En mi deambular por el casco histórico en mi intento por fotografiar el silencio, solo me cruzo con dos inmigrantes, un hombre que pasea a un perro delgado como una raspa, una mujer sin techo cargada de bártulos en busca de algún lugar donde dormir y un joven sin mascarilla, lanzando una perorata en un idioma ininteligible para mí y al que tengo que advertir que no se me acerque, y me alivio de que me haga caso, porque estaba muy puesto de algo. Desconozco cómo acabaría la noche.
Frente a la iglesia de Santiago, en Santa Clara, el comendador Javier Borobia, travestido en bronce, está muy molesto porque su Tenorio Mendocino y renacentista se tenga que refugiar en el teatro Buero Vallejo del Covid, como si fuera el mismísimo Alcázar, cuando el Alcázar era Real y no un vestigio.
En la plaza de España, antes de Los Caídos, y mañana solo Dios lo sabe, no flamea la bandera, que languidece fofa y caída como el país. El cardenal González de Mendoza, inmenso en su pedestal a un lado del palacio de la familia, no tiene a nadie a quien contar su formidable historia de poder y amoríos, será porque la historia la estamos escribiendo, ahora, con este puto virus que no solo ha llevado a España al ERTE, sino que ha apagado su estado de ánimo. El de todos nosotros.
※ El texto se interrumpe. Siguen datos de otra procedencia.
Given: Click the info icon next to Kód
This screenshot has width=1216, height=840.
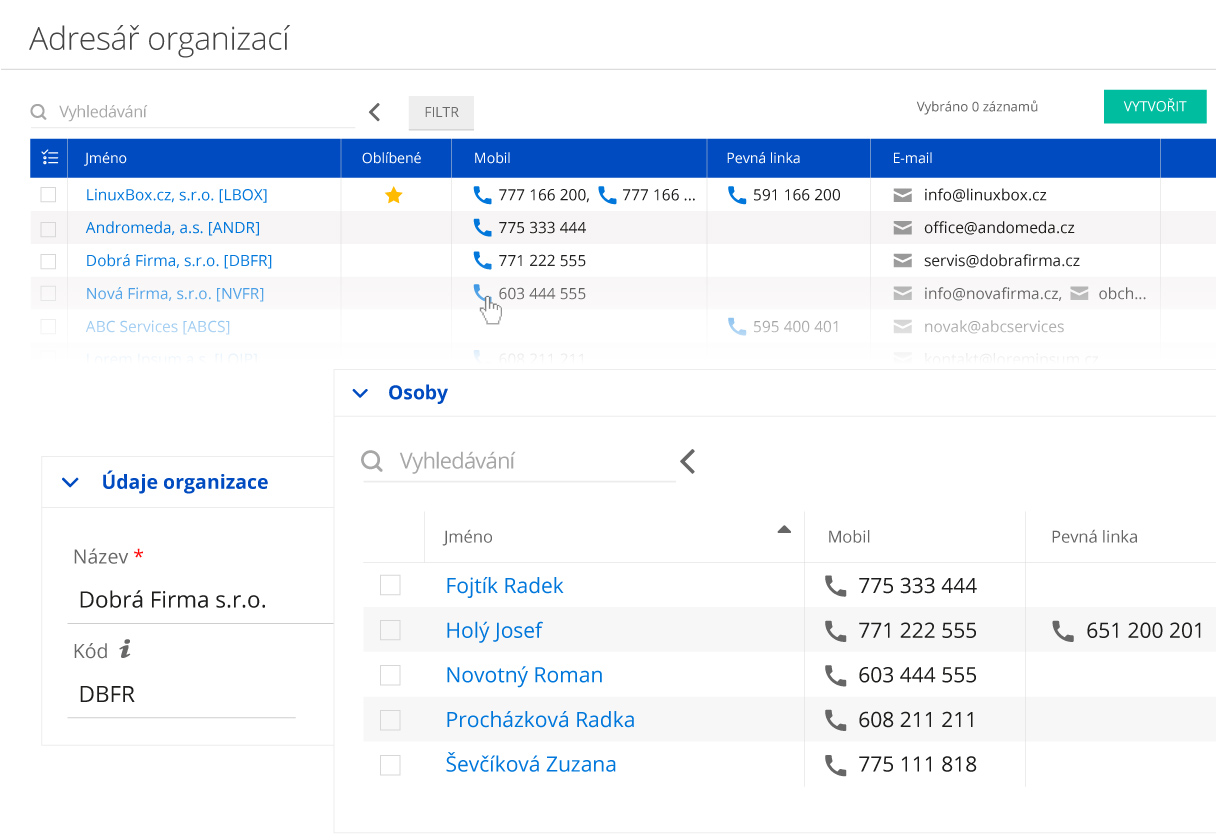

Un camión de la basura se lleva algo, pero me temo que no es el virus. Este llega más desafiante a la segunda ola, después de haber hecho el Guadiana durante el verano. Como Sánchez en Doñana.
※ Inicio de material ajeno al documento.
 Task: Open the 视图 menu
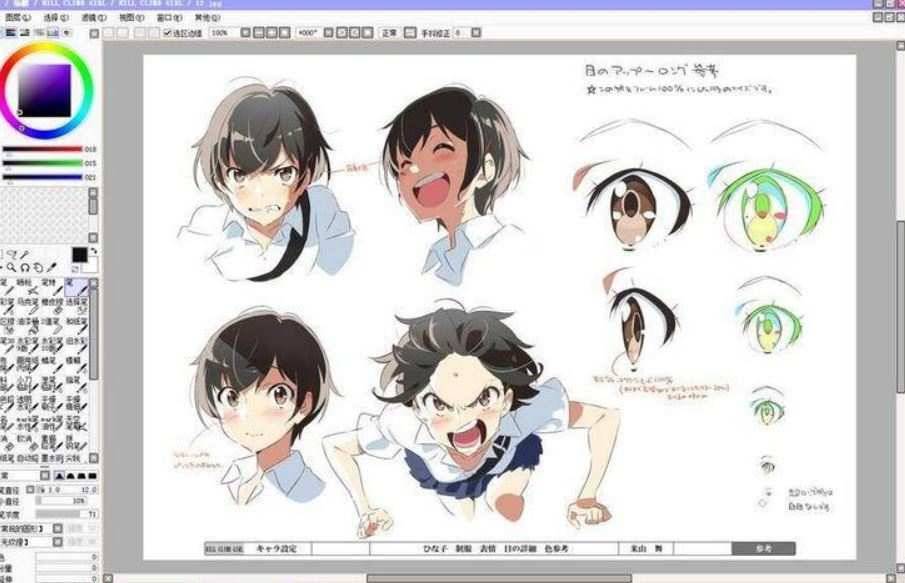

Siento pena por encontrarme con esta Guadalajara vacía en la que el silencio es un clamor
Me pregunto cuántas olas más tendremos que soportar hasta que seamos capaces de vencerlo. Y cuánto habrá cambiado nuestra sociedad, mientras tanto. Porque si hay algo que debemos tener claro es que habrá una sociedad antes del Covid y otra después. Empezando por las costumbres. Para dar un beso furtivo a un extraño se tendrán que conformar con acercarse a Gustav Klimt en el Belvedere de Viena. En la hostelería se han arruinado esos pequeños restaurantes y bares decimonónicos en los que había que apretarse para alcanzar la barra, y todavía se podían tirar al suelo las cáscaras de gambas. Van a cambiar muchas cosas, lo asumo, pero lo que no tendría perdón es que la emergencia sirviera de excusa para dejarnos jirones de libertades en la gatera. Como cuando Fernando VII volvió para echar cuentas a los liberales que le habían hecho jurar la Constitución de Cádiz y entró en Madrid en un carruaje tirado por vasallos, como si fueran bueyes, al grito de :¡Vivan las caenas!
Vuelvo a mi casa porque en esta Guadalajara del toque de queda, terminada mi misión informativa, no hay nada que hacer.